The Maestra uttered these last words with a sob and turned her head in the other direction, where there was still a little daylight.

“Luca, I'm sorry! . . . I'm crazy! Do you know the first word written in the first English dictionary? You don't? . . .
Abandon
. . . you will abandon me, Luca. You, too.” Then she called herself an idiot, because her tirade had ruined everything. She laughed desperately, and I laughed with her, because I was fond of her and couldn't stand the idea of losing her.

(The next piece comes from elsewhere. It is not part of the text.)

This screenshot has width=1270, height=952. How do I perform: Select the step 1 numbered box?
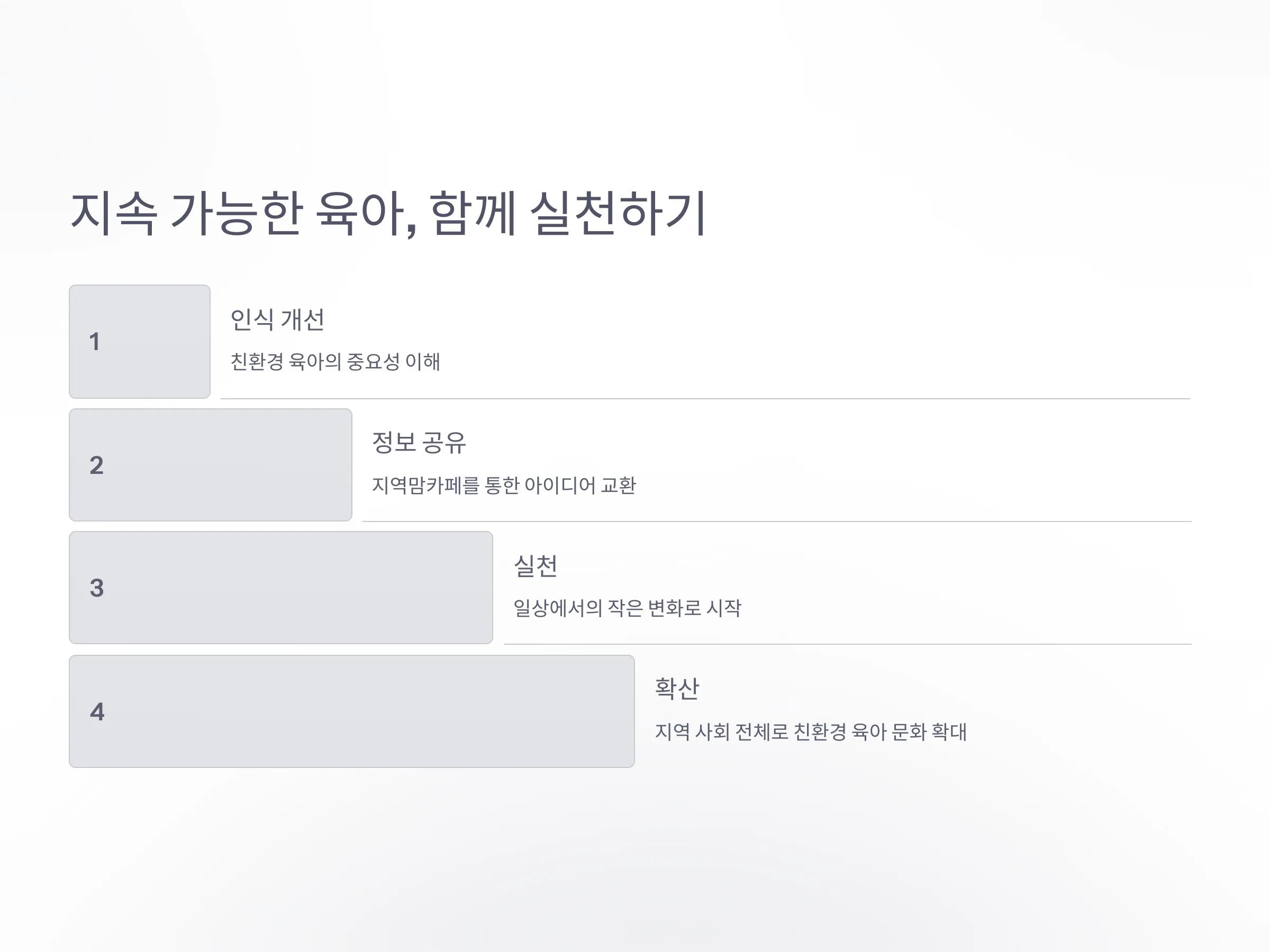[140, 342]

“You are crazy, too,” she concluded with a comic grin, wiping away a stubborn tear with the tip of her little finger. “Otherwise you would've already stopped coming here. But instead you come to see me every day. A young boy visiting an old lady . . . Unheard of . . . only in fairy tales, like God . . . I must tell your mother . . . Elvira, has Luca seen a doctor? If I were your mother I'd be worried. Why do you come here? You should be running around in the courtyard, playing with children your own age . . .”

She brushed aside the voile curtains and cast an almost cruel gaze across the street, where a group of boys was chasing a soccer ball on the muddy ground, illuminated by the Christmas lights.

“Yes, you are crazy, too, Luca. Life is going to be a journey through the ruins for you, too . . .”

*.

She'd never worked harder in her life, doing people's ironing, cleaning apartments, knitting wool sweaters and trying to sell them. At night, after my father went to bed, she would work on the multi-colored blanket that sat heavily on her lap like a shaggy dog, billowing out in waves onto the floor.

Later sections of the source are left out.